Now, let’s test our magic method...:
console.log(query({ limit: 10, from: new Date('12/12/2012') })); console.log(query({ limit: 10 }, { profile: { firstName: 1 } })); console.log(query({ limit: 10 }, { 'profile.firstName': 1 }));
...And get the desirable result:
?limit=10&from=2012-12-11T22:00:00.000Z - - - - - - - - - - - - - - - - - - ?limit=10&profile.firstName=1 - - - - - - - - - - - - - - - - - - ?limit=10&profile.firstName=1
Now, when requesting an item, you can create requests that return the data you need in the most comfortable way.
get(`api/v1/users${query({ search: 'Richard'}, { profile: { firstName: 1, lastName: 1 } })}`)
or
get(`api/v1/users${query({ search: 'Richard'}, 'profile.firstName profile.lastName')}`)
Let's talk about our API. The main idea is to parse our field
object with query params and filter these fields as API user pointed out/defined. If these fields are not defined, return the entire object then. You can find a small Express.js-based implementation of such idea below.
First of all, we need to choose our fields
field.
api.get('/', (req, res, next) => { const { fields } = req.query; // <-magick here })
In fact, there’s no magic at all. We'll just receive such object:
{ 'search': 'Richard', 'fields.profile.firsttName': '1', 'fields.profile.LastName': '-1', }
Consequently, we need to add another helper which will extract our fields
object from query
and separate it from other parameters. This method will come to hand in all other requests. That's why we recommend creating a middleware
:
const queryToObject = query => { const obj = {}; _.keys(query).forEach(key => _.set(obj, key, query[key])); return obj; };
const withFields = (req, res, next) => {
const query = queryToObject(req.query); // <- parse query to { search, profile: {...} }
const fields = DataObjectParser.untranspose(query.fields); // back fields to { 'profile.firstName': '-1' }
_.keys(fields || {}).forEach(key =>
_.extend(fields, { [key]: parseInt(fields[key]) })); // parse to Int
_.extend(req, { fields });
next();
};
We have to go through the scope of all the actions mentioned above since we're dealing with MongoDB here.
We can use our withFields
for each route and be sure that we’ve got access to req.fields
. Next step - is data selection and filtering. Thanks to Mongo's Projections approach which we're going to use here, we can mark this task as done too.

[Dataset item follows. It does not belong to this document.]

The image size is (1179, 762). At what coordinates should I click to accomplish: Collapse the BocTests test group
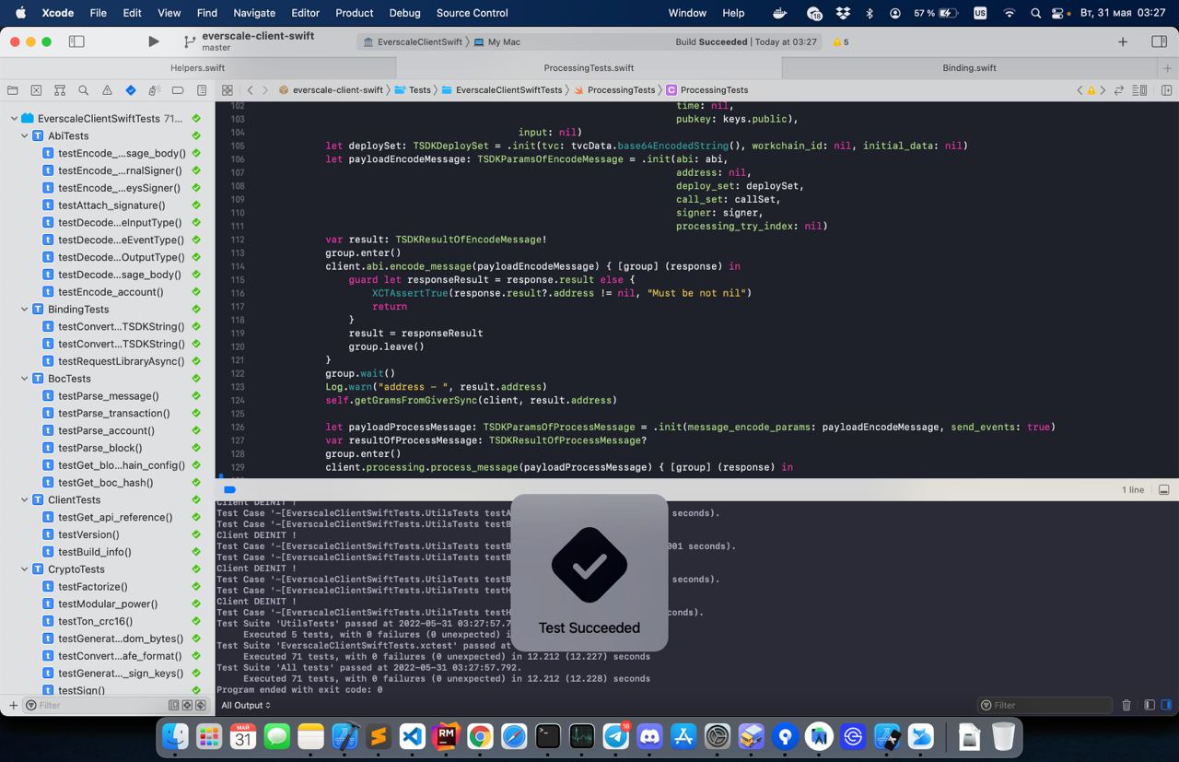[x=25, y=379]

api.get('/', withFields, async (req, res, next) => { const users = await User.find({ }, req.fields); res.status(200).send({ users }); }); api.get('/:_id', withFields, ...);
Now that we have MongoDB in fields
field, our route will return filtered fields. In the outcome we’ve got a universal practical way of filtering the fields we need right from the client. Such technique suits all GET queries for all of your API entities.

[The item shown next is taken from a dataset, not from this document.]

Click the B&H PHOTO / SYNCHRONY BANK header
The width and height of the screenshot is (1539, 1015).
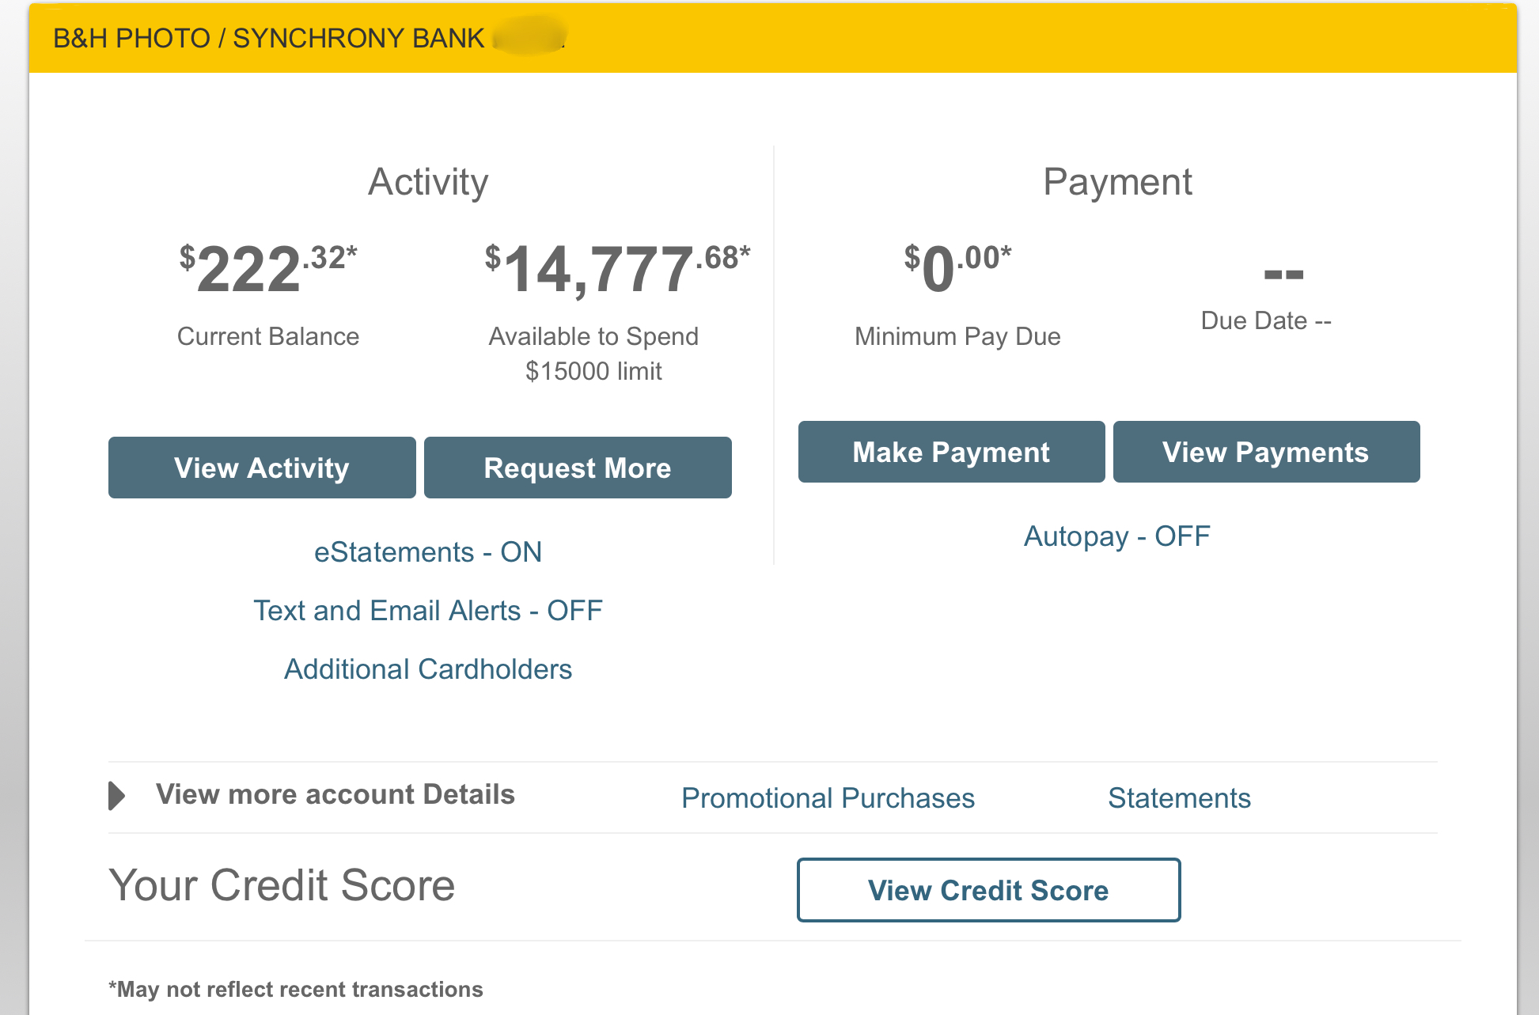[268, 38]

Issue 2. Why so many calls?
Let's assume that users are connected to a certain organization in our system. We should display this organization for each user in the list. But here's one issue, our entities are divided. We only can save the user in a separate collection (the table view depends on DB type you're using):
So what should we do in this case? First thing that сomes into mind is to fetch the list of users and then, with an organizationId
in the pocket, get the organization.
GET -> api/v1/users GET -> api/v1/organization/_id
The problem here is that to display one user in the list, we need the additional request. If we have several relations of such kind, we'll end up with multiple requests. As we know, with every new server request comes more delay time.
Solution
What if we return all the data in a single request? The main idea here is that you have to return any existent dependency in the object apart from foreignKey
. Since most of the databases allow us to do this, we can make your API do the same thing.

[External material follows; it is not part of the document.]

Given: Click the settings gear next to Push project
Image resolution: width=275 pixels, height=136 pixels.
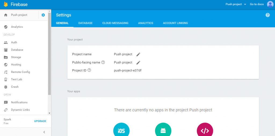Looking at the screenshot, I should (x=43, y=15).
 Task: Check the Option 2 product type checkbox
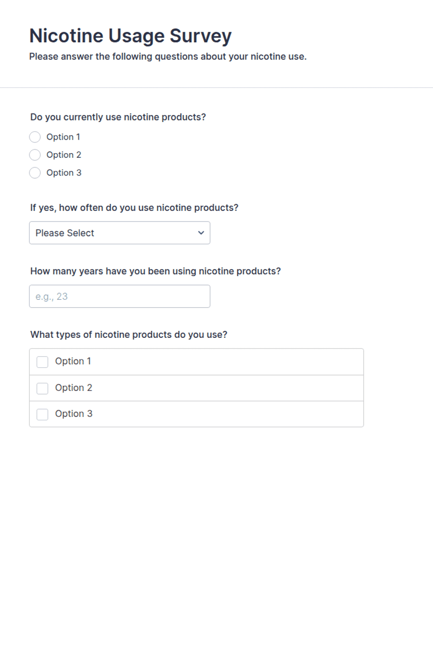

According to this method, your route users
should look like this:
api.get('/', withFields, async (req, res, next) => { const users = await User.find({ }, req.fields); for(let i = 0;i<user.length; i++) { const organization = await Organization.find({ _id: user.organizationId }); _.extend(user[index]. { organization }) } res.status(200).send({ users }); });
However, writing the current code snippet for each of your routes is not the best way out. Maybe Mongo can help?
There's a great $lookup (aggregation) mechanism that allows you to make selections from other collections. Mongoose js went even further and provided us the populate mechanism. With its help, all this code is converted into one line (if you have described the schemes correctly, of course).
api.get('/', withFields, async (req, res, next) => { const users = await User.find({ }, req.fields) .populate({ path: 'createdById', select: _.keys(req.fields).join(' '), }) res.status(200).send({ users }); });
You can also filter the fields of the organization if you don't need them as in the principle described above.
Also, remember that returning the entire collection to the client is not the best solution. Don’t forget to put restrictions with .skip().limit() help.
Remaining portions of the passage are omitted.